* _What needs to be done_
The complete set of records below must be repeated precisely as given.

* _Excerpted records_
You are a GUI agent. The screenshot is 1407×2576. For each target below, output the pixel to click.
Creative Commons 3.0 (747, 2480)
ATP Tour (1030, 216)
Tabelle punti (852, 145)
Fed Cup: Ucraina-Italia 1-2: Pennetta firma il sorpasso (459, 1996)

* _Reply_
You are a GUI agent. The screenshot is 1407×2576. For each target below, output the pixel to click.
Creative Commons 3.0 (747, 2480)
ATP Tour (1030, 216)
Tabelle punti (852, 145)
Fed Cup: Ucraina-Italia 1-2: Pennetta firma il sorpasso (459, 1996)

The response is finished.